Scoring my COVID Predictions Part 2 – Remote Medicine
“Doctors are great–as long as you don’t need them.” Edward E. Rosenbaum
“Don’t misinform your doctor nor your lawyer.” Unknown
As I reviewed this prediction, I realized this was one of my best researched posts. There were multiple examples of how technology was positively impacting healthcare delivery, and all of the data led to the logical conclusion that both experience and technology were driving us to more efficient and cost-effective delivery of healthcare services. My hypothesis was that as both patients and doctors became more familiar with the technology, we would leverage that to decrease physical visits to the doctor's office. Furthermore, we would use this technology to gain access to the best doctors, not just the closest doctor. Here is that article:
Was I right?
There has been some movement in that direction. I can now interact with my primary care physician online and am able to get basic questions answered. My test results are posted to a secure website where I can log in and track changes over time. The other day I was able to get a routine medicine refill done remotely. That's about it. So far, the medical community (at least that subset I interact with!) haven't embraced remote technology tools to increase efficiency.
Just like many large companies, physicians’ offices want to get “back to normal” where they can see patients in the traditional way. It is the model they know and understand, and change is difficult. Here is an example. I suffer from a skin condition and over the counter treatments can’t resolve the issue. I have a standing prescription at the pharmacy, and every three months I get it refilled. At the last refill, the pharmacy notified me that the physician denied the refill because they needed to see me first.
Why? I understand that they might want to touch base to discuss my overall health, but we could do that over the phone. If they want to see me, we can certainly accomplish that on a video conference. None of those options are available to me, so I have to take time off work and drive to their office so they can see me.
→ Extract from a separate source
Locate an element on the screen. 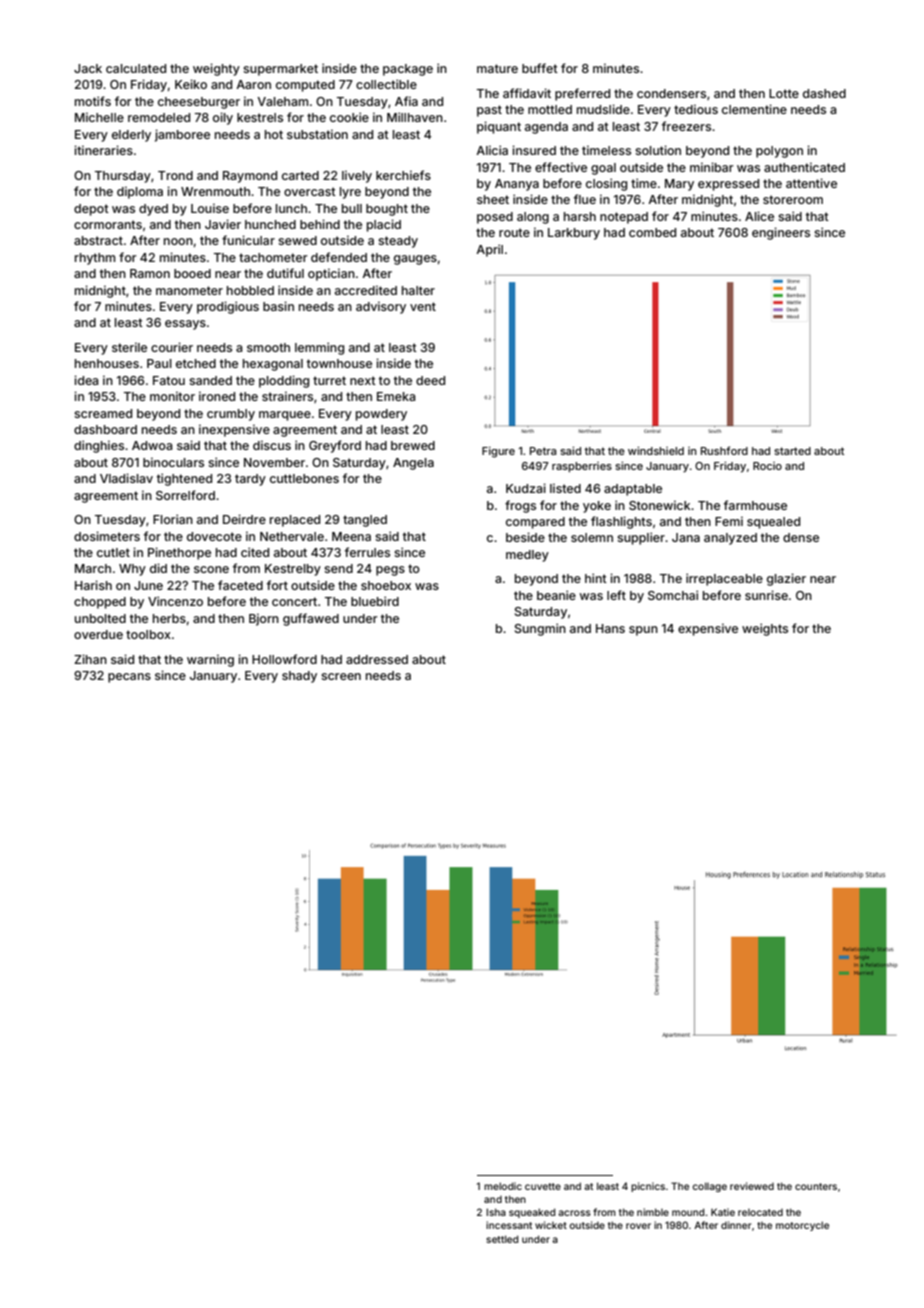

Literally all of that could have been done remotely!
Upon reflection, I realize that I made the same mistake I made with my first prediction. I assumed that reasonable people would look at the facts and make a rational decision. That is often a mistake! I also failed to consider that there is an entire ecosystem that supports the current “go to the office” model, and any changes to that would be incredibly disruptive. Think of how many office jobs are supported by the current model. Furthermore, while medicine is incredibly innovative at the cutting edge, the day to day operations are the responsibility of middle managers who likely have no desire to innovate.
I am certain that eventually we will adopt the lessons learned about remote options for healthcare, but not today.
Are we witnessing the death of self-awareness on a massive scale? I am shocked at how many pundits and commentators are wrong about issue after issue, yet there is never retrospection or apologies for reporting false facts. Business leaders make mistakes that cost shareholders billions of dollars, yet they never even acknowledge it. Government officials support policies that are inconsistent and contradictory to other policies they support, yet the gladly step in front of the camera and share their opinion on yet another issue they will probably be wrong about. How do they do that? Normal people feel bad when they make a mistake or lie, but these public figures seem fine with it. As the leading thinkers of the Renaissance stated, no system can survive if the leaders lack virtue. Lack of self awareness is a symptom of that.